Mediatani – Bau kandang menjadi salah satu permasalahan yang muncul pada peternakan ayam broiler. Bau yang menyengat ini kemudian kerap menjadi penyebab munculnya masalah sosial karena adanya komplain dari masyarakat sekitar.
Untuk mengatasinya, selama ini peternak ayam harus membeli penyemprot bau kotoran ayam dengan harga yang mahal. Namun, seiring berkembangnya teknologi, peternakan ayam modern pun kini kian berkembang.
Saat ini peternakan ayam modern ini banyak menggunakan sistem kandang tertutup atau closed housed. Sebab, sistem ini dinilai ramah lingkungan dan menjamin keamanan ternak secara biologis.

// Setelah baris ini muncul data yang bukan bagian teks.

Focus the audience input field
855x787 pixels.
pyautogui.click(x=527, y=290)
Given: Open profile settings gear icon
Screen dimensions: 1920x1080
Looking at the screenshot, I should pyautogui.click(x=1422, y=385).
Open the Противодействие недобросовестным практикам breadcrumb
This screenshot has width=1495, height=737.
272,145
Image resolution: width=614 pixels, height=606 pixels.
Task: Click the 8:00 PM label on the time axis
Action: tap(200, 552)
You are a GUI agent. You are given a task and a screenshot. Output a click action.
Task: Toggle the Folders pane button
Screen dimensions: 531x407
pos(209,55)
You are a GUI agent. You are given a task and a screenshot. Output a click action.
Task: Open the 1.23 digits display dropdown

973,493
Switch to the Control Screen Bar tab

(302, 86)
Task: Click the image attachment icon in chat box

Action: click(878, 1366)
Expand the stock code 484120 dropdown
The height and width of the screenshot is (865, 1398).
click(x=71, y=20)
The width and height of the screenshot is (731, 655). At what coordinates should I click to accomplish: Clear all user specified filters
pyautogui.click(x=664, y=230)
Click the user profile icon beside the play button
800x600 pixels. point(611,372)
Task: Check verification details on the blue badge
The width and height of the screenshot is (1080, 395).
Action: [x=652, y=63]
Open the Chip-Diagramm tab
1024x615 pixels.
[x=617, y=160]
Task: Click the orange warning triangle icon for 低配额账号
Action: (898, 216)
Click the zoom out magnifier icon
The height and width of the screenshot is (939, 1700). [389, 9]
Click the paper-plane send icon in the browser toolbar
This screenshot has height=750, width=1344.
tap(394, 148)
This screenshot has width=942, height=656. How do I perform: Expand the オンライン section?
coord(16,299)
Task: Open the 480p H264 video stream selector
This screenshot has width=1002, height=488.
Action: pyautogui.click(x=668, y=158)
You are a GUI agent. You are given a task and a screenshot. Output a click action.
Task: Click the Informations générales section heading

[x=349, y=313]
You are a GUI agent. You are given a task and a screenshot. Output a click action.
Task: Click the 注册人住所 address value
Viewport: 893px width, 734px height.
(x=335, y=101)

Seperti halnya yang dikembangkan Kelompok Bakti Tani di Kampung Gunung Dahu, Desa Bantar Karet, Kecamatan Nanggung, Kabupaten Bogor. Peternakan ayam itu menggunakan kandang dengan sistem close house di lahan pribadi seluas 72×10 meter sejak 2019.
Pemilik peternakan ayam pedaging atau broiler Acang mengatakan, kandang close house adalah jenis kandang yang ramah lingkungan karena tidak mengeluarkan bau dan mengganggu warga sekitar.
Menurutnya, model kandang closed housed sangat cocok diterapkan di daerah beriklim tropis. Karena itu, kandang ini dinilai cocok dikembangkan di wilayah Kabupaten Bogor.
Beberapa manfaat lain yang sangat dirasakan dengan menggunakan kandang close house, yakni kepadatan ayam menjadi lebih efisien, kondisi pertumbuhan bobot ayam merata serta angka kematian terhadap ayam menjadi lebih rendah karena suhu ruang dapat dikontrol.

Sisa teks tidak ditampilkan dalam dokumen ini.